The Obama Left's Absurd Syria Talking Points

The Syria crisis has provoked--or revealed--a new division on the left, between those activists and organizations willing to defend their principles despite the Obama administration's reversals, and those on the "Obama left" determined to back the leader at all costs. MSNBC, for example, sided with the "Obama left" on the Snowden/NSA scandal. Veteran Chicago organizer Robert Creamer, who is close to the White House, has done the same with a new set of Syria talking points.  

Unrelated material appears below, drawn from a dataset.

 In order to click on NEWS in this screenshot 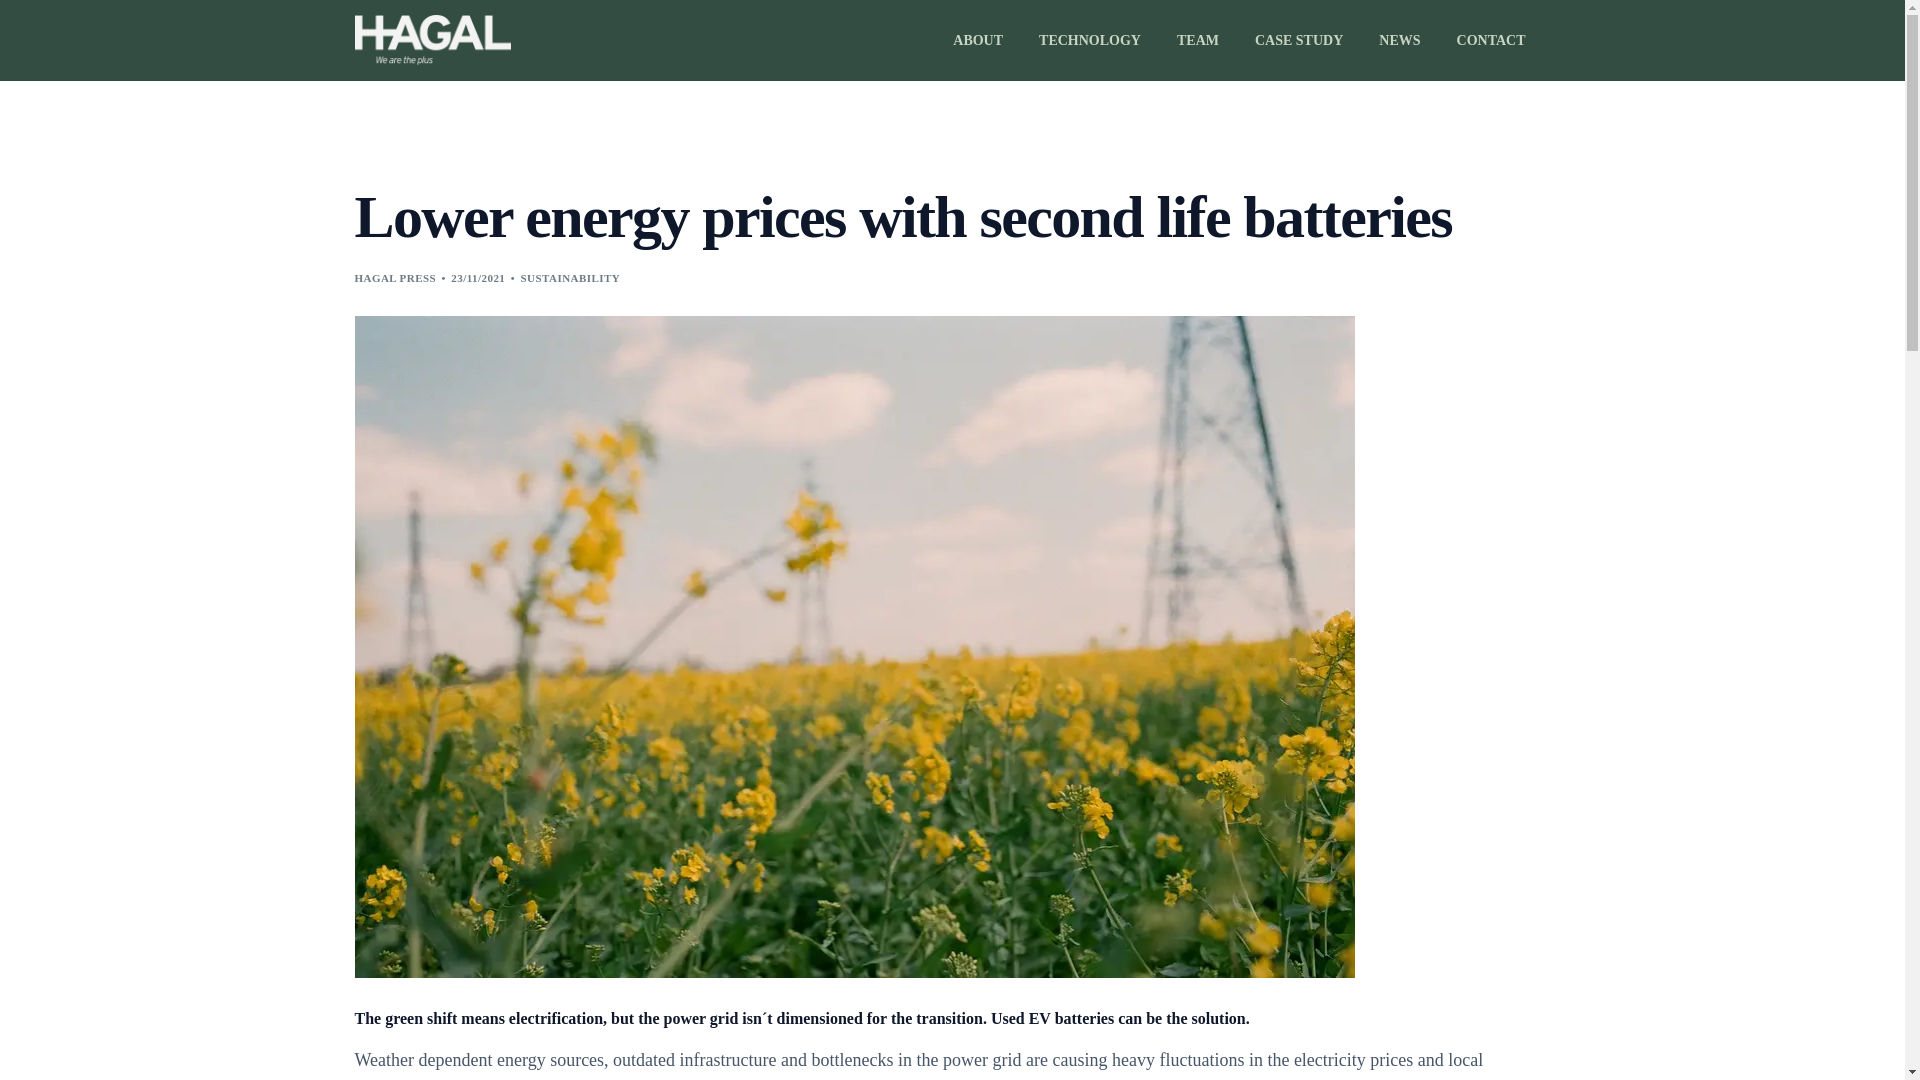, I will do `click(1400, 40)`.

Creamer is at great pains to argue that Barack Obama's attack on Syria would be very different from George W. Bush's war in Iraq. (It is, though not in a way that flatters Obama.) Calling his pro-war point of view a "progressive perspective," Creamer--whose wife, Rep. Jan Schakowsky (D-IL), is still uncommitted on Syria--tries five arguments that he says differentiate the two conflicts. (Creamer also backed the Libya war using many of the same points to defend Obama.)

None of these five points passes the laugh test. Creamer first argues that Bush asked Congress for "a declaration of War"--in fact, he did not, which is one reason why Ron Paul attracted support from right and left. Second, Creamer argues that the Syria intervention is better because it is limited to 90 days. Such limitations are a pernicious Obama habit, and are what hampered the Afghanistan troop surge from the start, notifying both our enemies and allies we did not intend to win.

Third, Creamer says that the Iraq War resolution was based on faulty intelligence. There was no way to know whether it was flawed--the point was that Saddam Hussein was defying UN weapons inspectors and Security Council resolutions--but even granting that point, the U.S. intelligence on Syria is hardly airtight. Fourth, Creamer says, the Iraq War resolution committed U.S. troops--but Secretary of State John Kerry admitted that the Syria resolution did not bar that possibility.

Finally, Creamer charges that the "Neocons" around Bush had an "imperial vision of America's role in the world" that made Iraq "one of the great foreign policy disasters of all time." Actually, Iraq turned into a military victory, thanks to a surge that Obama opposed, and Obama's sudden, total departure was a colossal blunder that gave up everything that the U.S. had gained at heavy cost in blood and treasure, allowing Iran virtually free reign in the region, including in Syria.

Some of Obama's supporters, such as the demonstrators of Code Pink and liberal columnist Clarence Page, appear not to have received Creamer's talking points. Page points out in Sunday's Chicago Tribune that there is nothing that separates Iraq from Syria, except that Iraq turned out not to have the weapons of mass destruction (WMD) it had once used. But the old Obama, Page suggests, would have opposed this war. On Syria, Creamer and the "Obama left" have nowhere to hide.